Supplied passage:
The California Supreme Court has thrown out two lawsuits that sought to get rid of the state's $3 billion stem cell research funding initiative. The high court refused to hear the cases, but said that its ruling won't prevent the lawsuits from being filed again, in a trial court. Both lawsuits sought to invalidate Proposition 71, approved by Californian voters last November. Meanwhile, the Maryland House of Delegates approved legislation yesterday that would provide $25 million of state funding annually for human embryonic stem cell (ES cell) research.

Proposition 71 was approved by 59 per cent of Californians, allowing the state to break away from federal restrictions on human ES cell research. A policy put in place by President Bush on 9 August 2001 prevents federal funds being spent on research on ES cells created after that date. However, earlier this year, two groups began legal action seeking to invalidate the measure. A 'politically conservative public interest group', called Californians for Public Accountability and Ethical Science (CPAES), said that provisions in Proposition 71, which exempt members of the newly-created California Institute for Regenerative Medicine (CIRM) from some government conflict-of-interest laws, are illegal and unconstitutional. The group also contended that the ballot in which Proposition 71 was passed violated the state's laws, which require each proposition to be based on a single subject.

CIRM is governed by the Independent Citizen's Oversight Committee, which has 29 appointed members, including five appointed by state Governor Arnold Schwarzenegger. The 29 members are in charge of awarding CIRM's research grants, loans and contracts. The second lawsuit, brought by the pro-life lawyers' group Life Legal Defence Foundation, argued that the California Constitution makes it clear that taxpayers' money must be under the exclusive management and control of the state. It said that the way the new initiative is set up violates that requirement.

Information supplied:
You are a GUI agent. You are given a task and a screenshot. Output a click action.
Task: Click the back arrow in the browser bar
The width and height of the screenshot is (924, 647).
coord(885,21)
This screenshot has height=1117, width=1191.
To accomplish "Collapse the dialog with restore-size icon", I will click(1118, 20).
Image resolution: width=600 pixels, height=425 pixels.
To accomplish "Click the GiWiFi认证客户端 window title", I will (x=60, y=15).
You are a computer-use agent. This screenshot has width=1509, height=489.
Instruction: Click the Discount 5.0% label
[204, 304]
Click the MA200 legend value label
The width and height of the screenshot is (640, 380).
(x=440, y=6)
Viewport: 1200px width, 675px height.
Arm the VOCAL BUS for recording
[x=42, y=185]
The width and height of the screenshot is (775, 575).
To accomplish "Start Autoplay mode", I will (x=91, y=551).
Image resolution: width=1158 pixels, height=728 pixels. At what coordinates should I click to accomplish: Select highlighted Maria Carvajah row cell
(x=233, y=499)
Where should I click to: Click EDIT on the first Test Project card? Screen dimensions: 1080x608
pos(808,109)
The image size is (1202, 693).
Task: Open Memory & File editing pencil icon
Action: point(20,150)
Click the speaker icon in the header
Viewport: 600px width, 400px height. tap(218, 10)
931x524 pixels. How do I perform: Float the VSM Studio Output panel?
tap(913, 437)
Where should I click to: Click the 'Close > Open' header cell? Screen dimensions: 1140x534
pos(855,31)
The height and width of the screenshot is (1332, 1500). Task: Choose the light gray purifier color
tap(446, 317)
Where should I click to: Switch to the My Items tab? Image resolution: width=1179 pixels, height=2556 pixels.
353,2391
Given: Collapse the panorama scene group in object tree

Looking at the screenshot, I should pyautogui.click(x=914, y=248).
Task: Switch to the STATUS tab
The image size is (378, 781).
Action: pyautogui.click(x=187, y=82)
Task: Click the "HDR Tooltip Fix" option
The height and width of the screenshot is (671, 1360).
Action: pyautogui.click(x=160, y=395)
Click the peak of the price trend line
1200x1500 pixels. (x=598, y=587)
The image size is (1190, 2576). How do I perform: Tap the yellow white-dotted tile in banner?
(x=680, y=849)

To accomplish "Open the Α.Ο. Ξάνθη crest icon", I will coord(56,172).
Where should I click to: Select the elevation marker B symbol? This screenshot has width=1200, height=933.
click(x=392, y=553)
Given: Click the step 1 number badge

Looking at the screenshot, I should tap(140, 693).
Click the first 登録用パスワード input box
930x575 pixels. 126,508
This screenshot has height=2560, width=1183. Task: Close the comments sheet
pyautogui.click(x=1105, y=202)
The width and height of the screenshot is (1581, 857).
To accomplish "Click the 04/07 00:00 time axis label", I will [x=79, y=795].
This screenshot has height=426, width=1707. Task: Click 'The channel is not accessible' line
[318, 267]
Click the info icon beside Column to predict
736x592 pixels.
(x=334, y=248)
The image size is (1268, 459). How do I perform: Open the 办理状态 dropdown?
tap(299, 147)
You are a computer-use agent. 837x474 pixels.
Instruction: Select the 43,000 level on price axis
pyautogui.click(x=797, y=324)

Directions:
**1.** Below are three statements about the article on the Proposition 71 lawsuits. For each one, say yes or no to whether it agrees with the article, and quote the deciding words.
(a) Proposition 71 was approved by 59 percent of Californians.
(b) All 29 members of the Independent Citizen's Oversight Committee were appointed by Governor Arnold Schwarzenegger.
(c) The California Supreme Court's ruling prevents the lawsuits from being filed again in a trial court.
**2.** From the article on the Proposition 71 lawsuits, extract everything from "Proposition 71 was approved" down to "a single subject.".

Solved problems:
**1.**
(a) Yes: "Proposition 71 was approved by 59 per cent of Californians"
(b) No: "which has 29 appointed members, including five appointed by state Governor Arnold Schwarzenegger"
(c) No: "its ruling won't prevent the lawsuits from being filed again, in a trial court"

**2.**
Proposition 71 was approved by 59 per cent of Californians, allowing the state to break away from federal restrictions on human ES cell research. A policy put in place by President Bush on 9 August 2001 prevents federal funds being spent on research on ES cells created after that date. However, earlier this year, two groups began legal action seeking to invalidate the measure. A 'politically conservative public interest group', called Californians for Public Accountability and Ethical Science (CPAES), said that provisions in Proposition 71, which exempt members of the newly-created California Institute for Regenerative Medicine (CIRM) from some government conflict-of-interest laws, are illegal and unconstitutional. The group also contended that the ballot in which Proposition 71 was passed violated the state's laws, which require each proposition to be based on a single subject.